Rewrite the part of the listing that opens with the line containing "What do you see at coordinates (442, 788)" and closes with the line containing "coordinates (899, 660).", swapping "particular element" for "specific element" and keeping everything else the same.

[Data listing]
################

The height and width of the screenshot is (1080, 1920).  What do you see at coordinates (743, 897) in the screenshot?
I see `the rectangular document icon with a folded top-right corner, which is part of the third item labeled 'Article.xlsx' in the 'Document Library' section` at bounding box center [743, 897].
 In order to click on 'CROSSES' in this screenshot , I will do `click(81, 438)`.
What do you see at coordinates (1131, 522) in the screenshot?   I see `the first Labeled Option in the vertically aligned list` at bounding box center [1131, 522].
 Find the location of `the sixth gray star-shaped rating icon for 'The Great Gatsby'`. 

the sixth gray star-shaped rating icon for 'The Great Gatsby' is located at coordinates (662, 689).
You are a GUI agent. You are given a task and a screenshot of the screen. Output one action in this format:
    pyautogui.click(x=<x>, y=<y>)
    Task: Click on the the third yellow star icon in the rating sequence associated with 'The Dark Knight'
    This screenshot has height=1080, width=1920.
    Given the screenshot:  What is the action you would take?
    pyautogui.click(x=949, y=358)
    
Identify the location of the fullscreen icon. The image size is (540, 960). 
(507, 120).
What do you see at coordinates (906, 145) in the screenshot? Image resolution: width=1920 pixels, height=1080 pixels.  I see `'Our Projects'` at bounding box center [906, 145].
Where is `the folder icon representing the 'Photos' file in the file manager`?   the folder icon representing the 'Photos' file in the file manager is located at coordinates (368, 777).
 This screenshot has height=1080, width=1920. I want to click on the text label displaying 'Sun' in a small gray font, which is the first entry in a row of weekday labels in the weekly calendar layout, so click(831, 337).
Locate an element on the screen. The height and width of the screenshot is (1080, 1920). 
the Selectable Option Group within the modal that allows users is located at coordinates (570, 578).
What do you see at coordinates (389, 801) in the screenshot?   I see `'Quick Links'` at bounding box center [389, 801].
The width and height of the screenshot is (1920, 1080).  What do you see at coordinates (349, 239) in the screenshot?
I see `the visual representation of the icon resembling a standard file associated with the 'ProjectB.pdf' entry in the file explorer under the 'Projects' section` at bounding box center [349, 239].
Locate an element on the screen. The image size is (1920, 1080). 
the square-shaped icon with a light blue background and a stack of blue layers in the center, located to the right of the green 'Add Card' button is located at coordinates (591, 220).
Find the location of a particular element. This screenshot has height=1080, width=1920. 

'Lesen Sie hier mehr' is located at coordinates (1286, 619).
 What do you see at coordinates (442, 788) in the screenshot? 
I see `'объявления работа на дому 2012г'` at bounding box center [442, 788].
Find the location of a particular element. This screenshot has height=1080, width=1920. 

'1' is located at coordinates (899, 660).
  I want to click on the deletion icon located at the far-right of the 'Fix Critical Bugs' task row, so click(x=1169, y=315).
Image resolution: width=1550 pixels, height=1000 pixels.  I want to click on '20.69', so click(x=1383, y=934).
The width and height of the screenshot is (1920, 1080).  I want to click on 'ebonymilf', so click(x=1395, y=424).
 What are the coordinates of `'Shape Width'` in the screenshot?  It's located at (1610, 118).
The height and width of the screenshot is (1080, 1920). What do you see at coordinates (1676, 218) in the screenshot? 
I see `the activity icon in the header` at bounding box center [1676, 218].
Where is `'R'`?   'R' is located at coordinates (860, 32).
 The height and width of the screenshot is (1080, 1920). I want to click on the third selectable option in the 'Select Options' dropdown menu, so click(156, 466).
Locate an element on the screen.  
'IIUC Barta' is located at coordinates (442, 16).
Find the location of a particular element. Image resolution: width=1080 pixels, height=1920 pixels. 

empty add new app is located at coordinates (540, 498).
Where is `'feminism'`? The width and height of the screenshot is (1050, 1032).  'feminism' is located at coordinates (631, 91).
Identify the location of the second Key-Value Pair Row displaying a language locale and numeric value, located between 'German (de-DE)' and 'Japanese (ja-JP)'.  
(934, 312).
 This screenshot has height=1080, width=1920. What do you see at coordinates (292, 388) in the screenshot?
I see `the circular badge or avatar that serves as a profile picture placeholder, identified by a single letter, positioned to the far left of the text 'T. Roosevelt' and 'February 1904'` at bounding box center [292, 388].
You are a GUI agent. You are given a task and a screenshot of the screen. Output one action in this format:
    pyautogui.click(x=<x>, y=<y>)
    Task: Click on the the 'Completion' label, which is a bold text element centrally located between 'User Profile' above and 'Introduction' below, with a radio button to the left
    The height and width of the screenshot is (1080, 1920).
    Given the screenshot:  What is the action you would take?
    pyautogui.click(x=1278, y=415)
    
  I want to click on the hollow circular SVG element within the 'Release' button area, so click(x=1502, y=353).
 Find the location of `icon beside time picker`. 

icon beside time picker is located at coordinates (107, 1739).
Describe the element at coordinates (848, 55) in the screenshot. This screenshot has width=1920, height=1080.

################

**Exercise output**
 What do you see at coordinates (442, 788) in the screenshot? 
I see `'объявления работа на дому 2012г'` at bounding box center [442, 788].
Find the location of a specific element. This screenshot has height=1080, width=1920. 

'1' is located at coordinates (899, 660).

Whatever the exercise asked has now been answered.